Leaving out all pictures, write out word for word the lines from the one containing "Schedule page (136, 318)" to the end of the data below.
(EXTRACTED DATA begins)
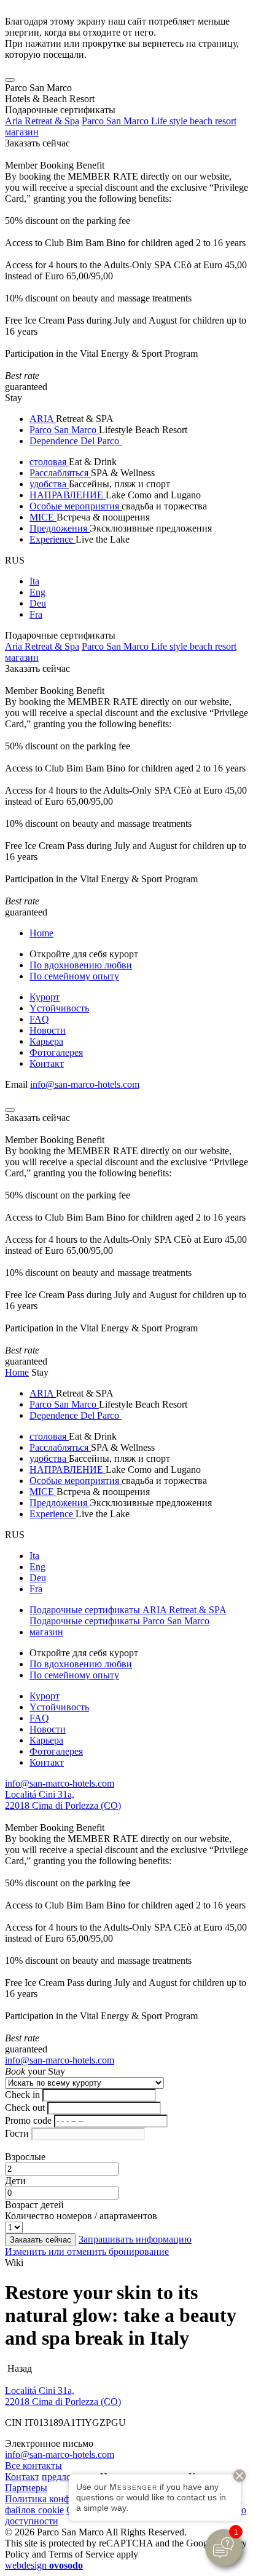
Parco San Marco (64, 430)
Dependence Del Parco (75, 441)
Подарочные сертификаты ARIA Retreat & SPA (127, 1610)
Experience (52, 539)
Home (41, 933)
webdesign (44, 2565)
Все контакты (33, 2465)
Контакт (46, 1063)
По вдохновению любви (80, 965)
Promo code (28, 2120)
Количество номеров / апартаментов (81, 2216)
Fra (35, 614)
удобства (49, 484)
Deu (37, 603)
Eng (37, 592)
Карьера (46, 1041)
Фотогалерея (56, 1052)
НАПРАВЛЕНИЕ (67, 495)
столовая (49, 462)
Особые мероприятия (75, 506)
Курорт (44, 997)
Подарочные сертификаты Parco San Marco (119, 1621)
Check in (22, 2094)
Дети (15, 2180)
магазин (22, 132)
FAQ (39, 1019)
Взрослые (25, 2156)
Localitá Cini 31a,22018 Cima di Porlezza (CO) (63, 1800)
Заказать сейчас (37, 143)
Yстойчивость (59, 1008)
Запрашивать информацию (135, 2239)
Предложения (59, 528)
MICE (42, 517)
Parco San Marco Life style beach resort (159, 121)
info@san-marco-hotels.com (84, 1084)
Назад (18, 2368)
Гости (17, 2133)
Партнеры (26, 2487)
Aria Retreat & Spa (42, 121)
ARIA (42, 418)
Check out (25, 2107)
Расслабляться (60, 473)
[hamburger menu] (10, 80)
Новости (47, 1030)
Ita (34, 581)
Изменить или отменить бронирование (87, 2251)
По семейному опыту (74, 976)
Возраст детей (34, 2204)
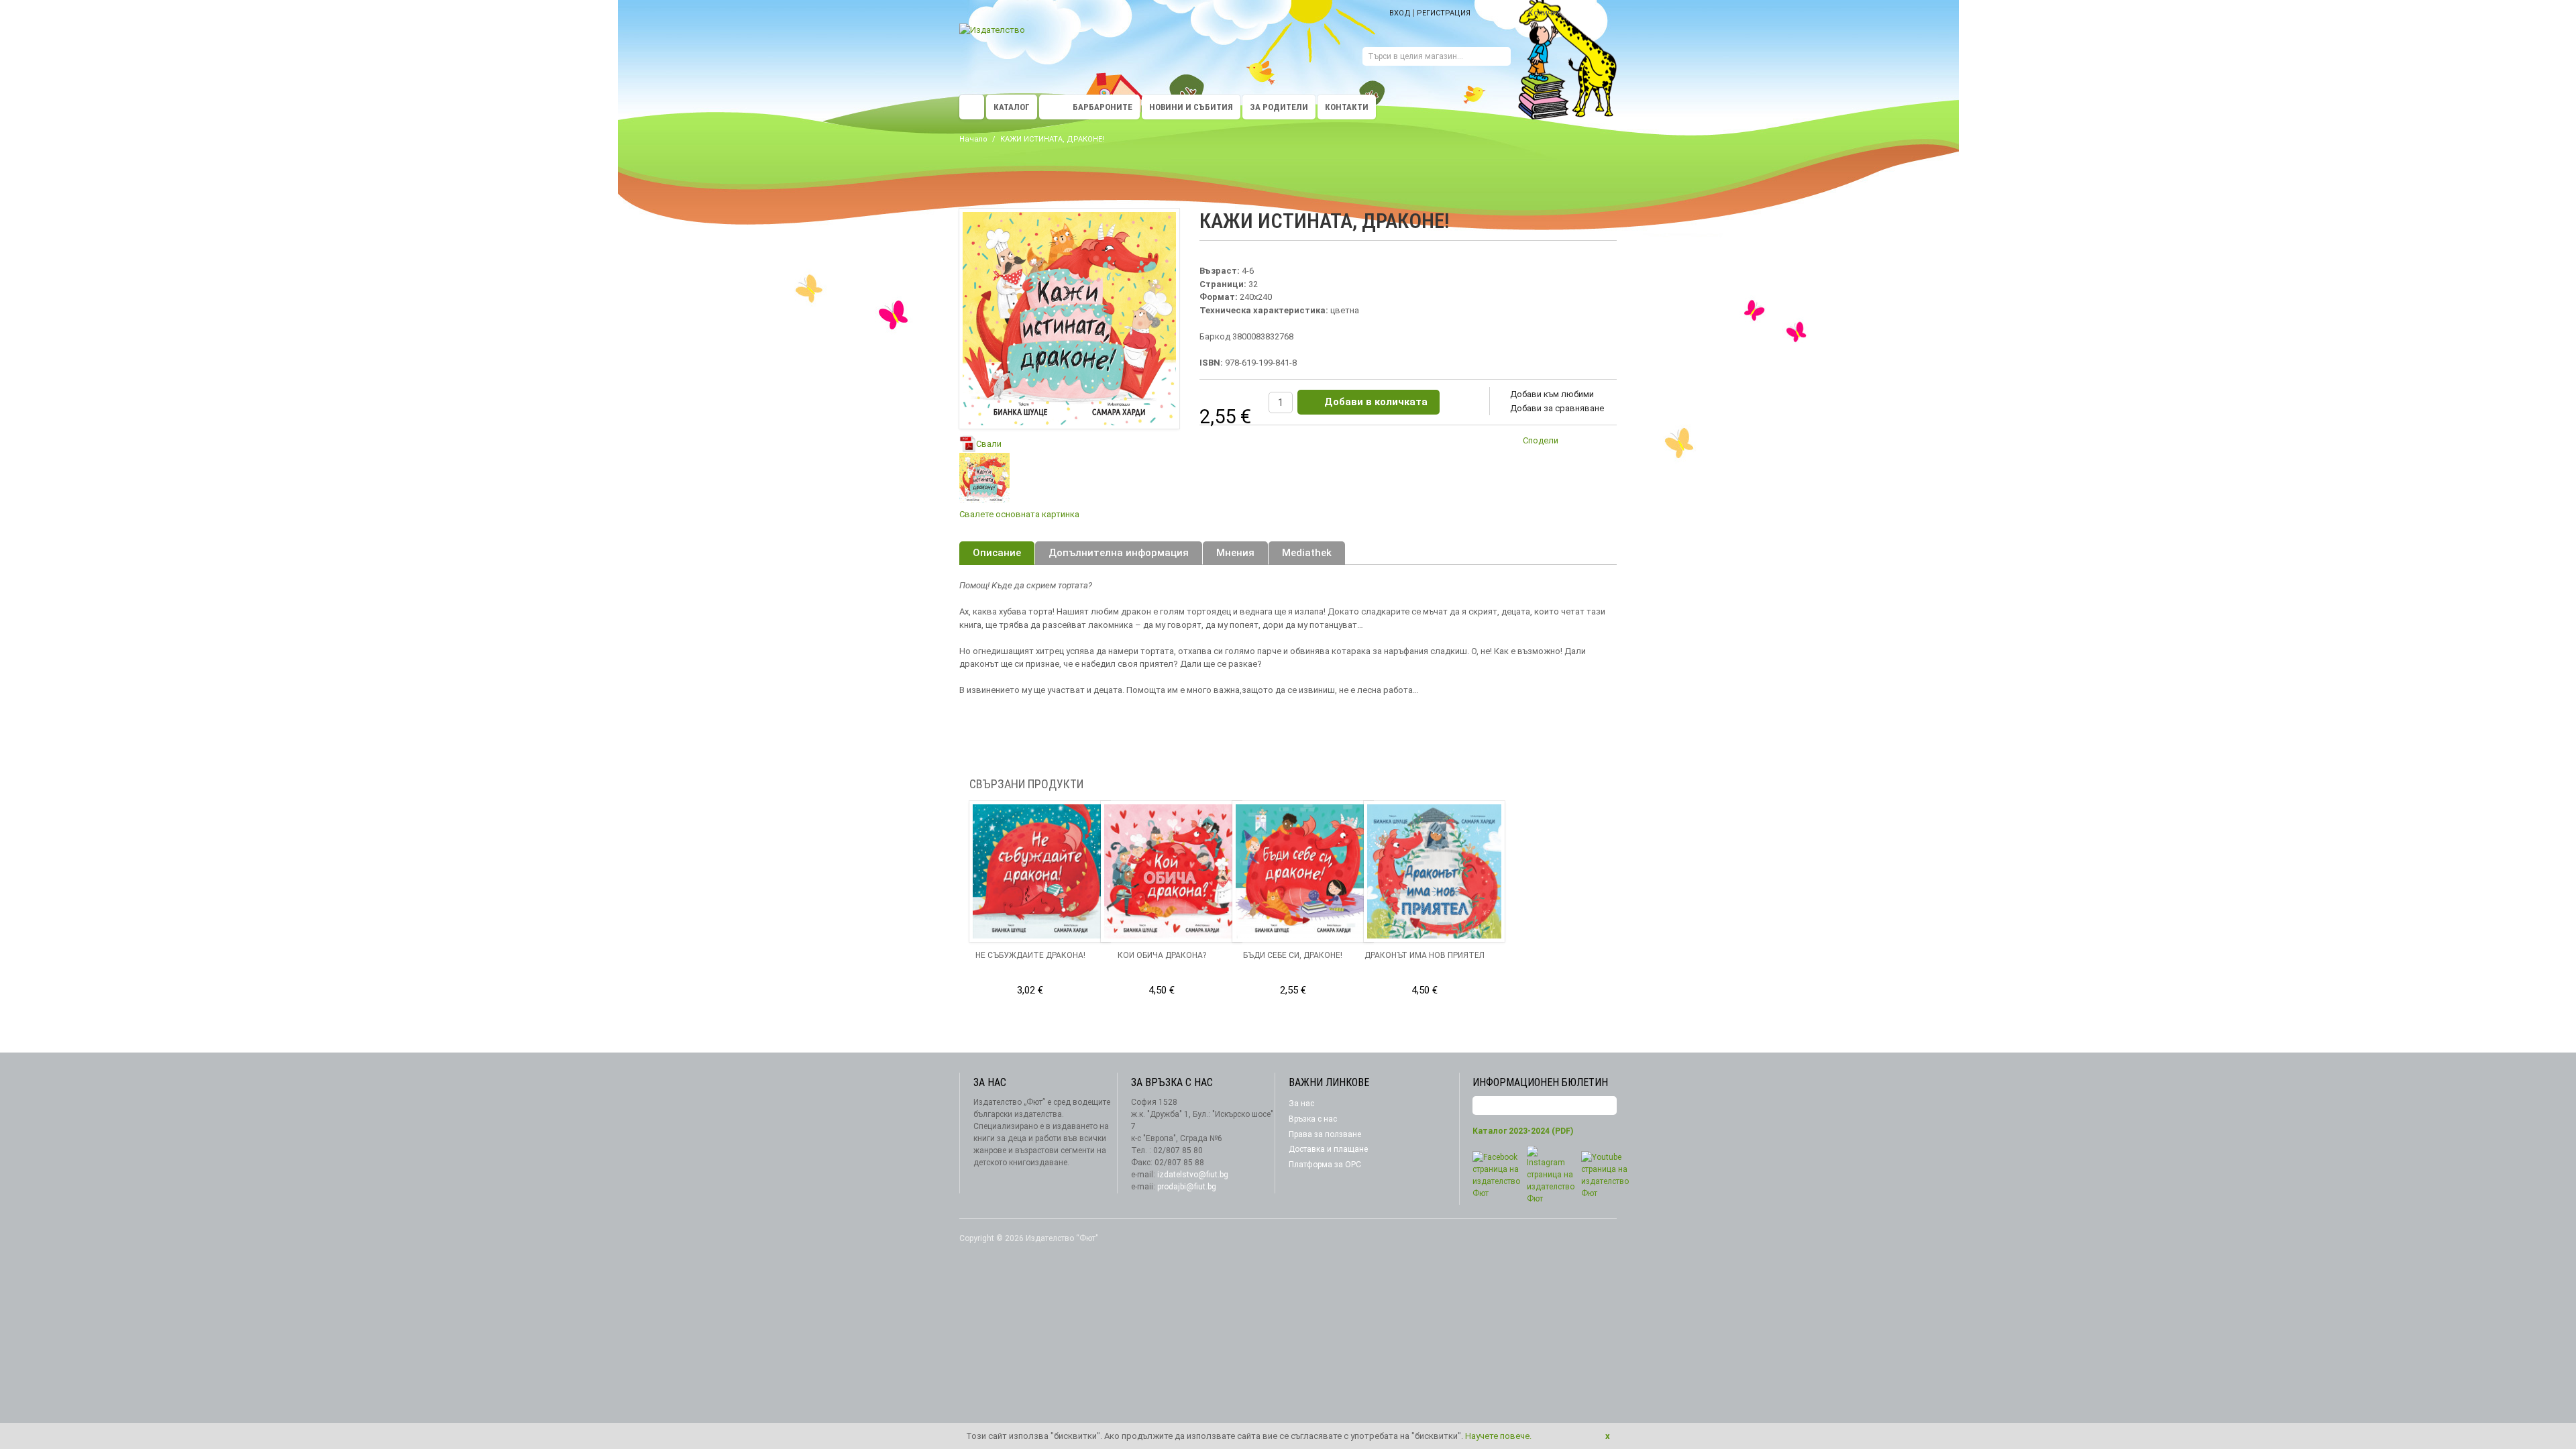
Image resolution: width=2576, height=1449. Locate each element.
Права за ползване (1325, 1134)
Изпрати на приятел (1576, 442)
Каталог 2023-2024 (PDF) (1522, 1131)
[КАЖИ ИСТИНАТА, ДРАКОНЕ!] (984, 478)
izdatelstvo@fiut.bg (1192, 1174)
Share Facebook (1603, 442)
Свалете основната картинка (1019, 514)
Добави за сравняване (1557, 408)
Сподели (1540, 440)
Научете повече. (1498, 1436)
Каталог (1012, 107)
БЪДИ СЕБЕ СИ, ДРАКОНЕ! (1292, 955)
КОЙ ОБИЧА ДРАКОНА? (1162, 955)
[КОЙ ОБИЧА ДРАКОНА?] (1171, 871)
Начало (973, 139)
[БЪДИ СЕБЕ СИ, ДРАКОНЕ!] (1302, 871)
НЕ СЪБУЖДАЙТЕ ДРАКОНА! (1030, 955)
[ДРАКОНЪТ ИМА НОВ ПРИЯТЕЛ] (1434, 871)
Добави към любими (1552, 394)
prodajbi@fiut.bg (1186, 1186)
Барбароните (1102, 107)
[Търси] (1501, 58)
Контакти (1346, 107)
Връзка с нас (1313, 1119)
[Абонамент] (1607, 1106)
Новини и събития (1191, 107)
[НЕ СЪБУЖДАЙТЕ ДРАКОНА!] (1039, 871)
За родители (1279, 107)
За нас (1301, 1103)
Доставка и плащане (1328, 1149)
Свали (989, 444)
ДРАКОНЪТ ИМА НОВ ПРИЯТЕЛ (1424, 955)
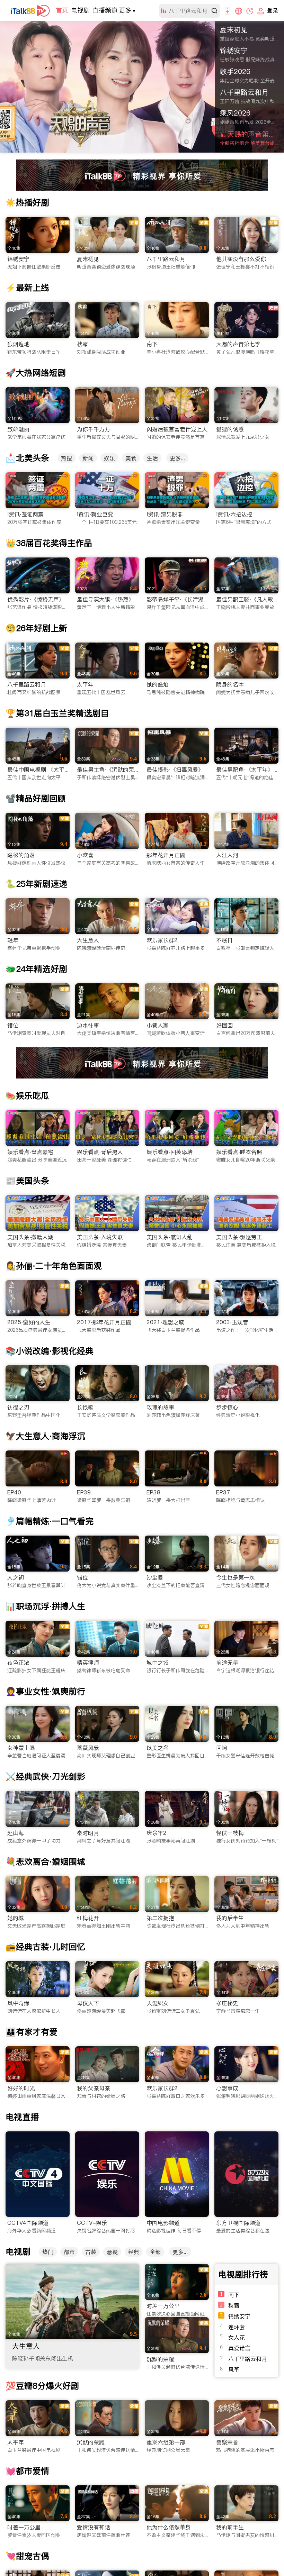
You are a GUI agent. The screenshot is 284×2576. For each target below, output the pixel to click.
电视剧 (80, 10)
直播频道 (104, 10)
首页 (62, 10)
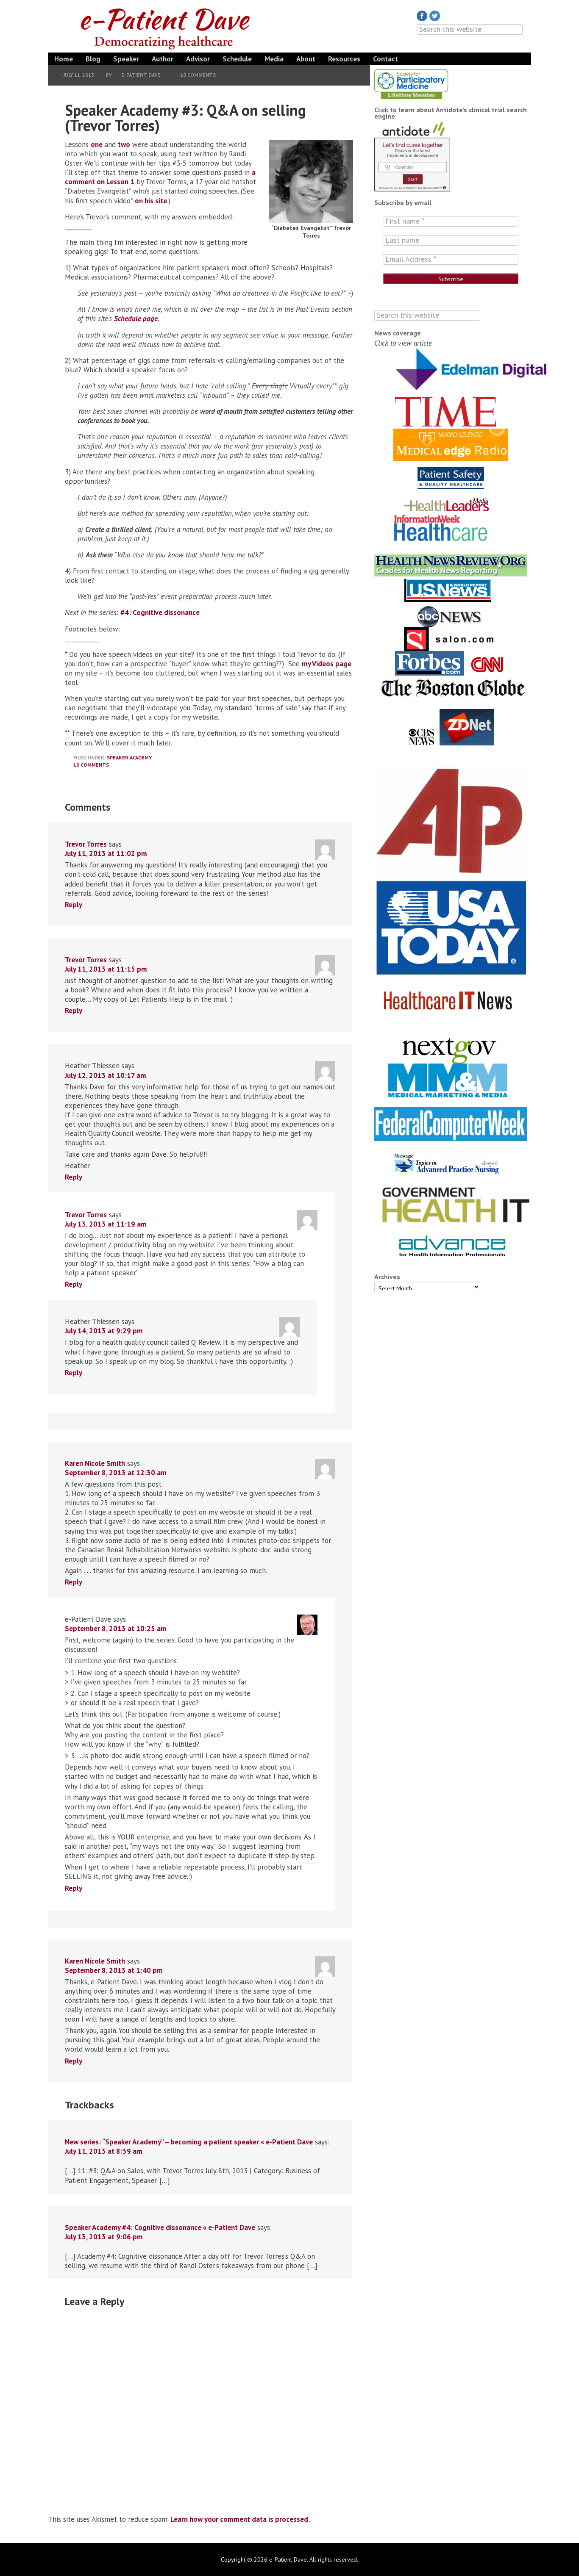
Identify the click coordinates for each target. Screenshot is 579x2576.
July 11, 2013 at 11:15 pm (106, 969)
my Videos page (326, 663)
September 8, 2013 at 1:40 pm (114, 1970)
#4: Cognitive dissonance (160, 612)
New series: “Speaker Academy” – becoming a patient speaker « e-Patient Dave (189, 2142)
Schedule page (136, 318)
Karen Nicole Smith (95, 1463)
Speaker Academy (129, 757)
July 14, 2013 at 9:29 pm (104, 1330)
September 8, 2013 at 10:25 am (116, 1628)
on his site (151, 200)
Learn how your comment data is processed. (240, 2519)
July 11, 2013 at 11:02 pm (106, 853)
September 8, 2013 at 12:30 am (116, 1472)
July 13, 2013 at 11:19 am (106, 1224)
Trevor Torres (86, 844)
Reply (73, 904)
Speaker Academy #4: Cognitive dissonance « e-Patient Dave (160, 2227)
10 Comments (198, 75)
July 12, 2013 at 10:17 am (105, 1075)
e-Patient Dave (166, 27)
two (124, 144)
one (97, 144)
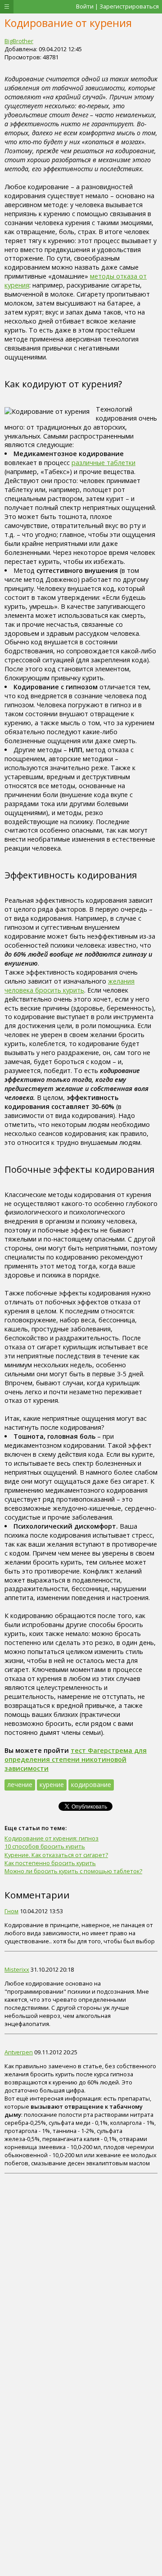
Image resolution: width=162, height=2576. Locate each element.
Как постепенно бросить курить (50, 1863)
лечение (19, 1784)
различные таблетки (103, 462)
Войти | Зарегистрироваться (117, 6)
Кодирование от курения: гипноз (51, 1838)
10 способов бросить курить (44, 1846)
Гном (11, 1911)
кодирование (91, 1784)
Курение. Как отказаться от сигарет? (56, 1855)
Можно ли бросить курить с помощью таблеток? (73, 1871)
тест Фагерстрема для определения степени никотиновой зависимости (75, 1759)
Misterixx (16, 1969)
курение (52, 1784)
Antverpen (18, 2052)
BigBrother (18, 41)
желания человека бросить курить (69, 985)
(EXTRACTED DATA ends)
■ RESULT OF THE TASK ■
Schedule page (136, 318)
Karen Nicole Smith (95, 1463)
Speaker Academy (129, 757)
July 14, 2013 at 9:29 pm (104, 1330)
September 8, 2013 at 10:25 am (116, 1628)
on his site (151, 200)
Learn how your comment data is processed. (240, 2519)
July 11, 2013 at 11:02 pm (106, 853)
September 8, 2013 at 12:30 am (116, 1472)
July 13, 2013 at 11:19 am (106, 1224)
Trevor Torres (86, 844)
Reply (73, 904)
Speaker Academy #4: Cognitive dissonance « e-Patient Dave (160, 2227)
10 Comments (198, 75)
July 12, 2013 at 10:17 am (105, 1075)
e-Patient Dave (166, 27)
two (124, 144)
one (97, 144)
Image resolution: width=162, height=2576. Locate each element.
Как постепенно бросить курить (50, 1863)
лечение (19, 1784)
различные таблетки (103, 462)
Войти | Зарегистрироваться (117, 6)
Кодирование от курения: гипноз (51, 1838)
10 способов бросить курить (44, 1846)
Гном (11, 1911)
кодирование (91, 1784)
Курение. Как отказаться от сигарет? (56, 1855)
Можно ли бросить курить с помощью таблеток? (73, 1871)
тест Фагерстрема для определения степени никотиновой зависимости (75, 1759)
Misterixx (16, 1969)
курение (52, 1784)
Antverpen (18, 2052)
BigBrother (18, 41)
желания человека бросить курить (69, 985)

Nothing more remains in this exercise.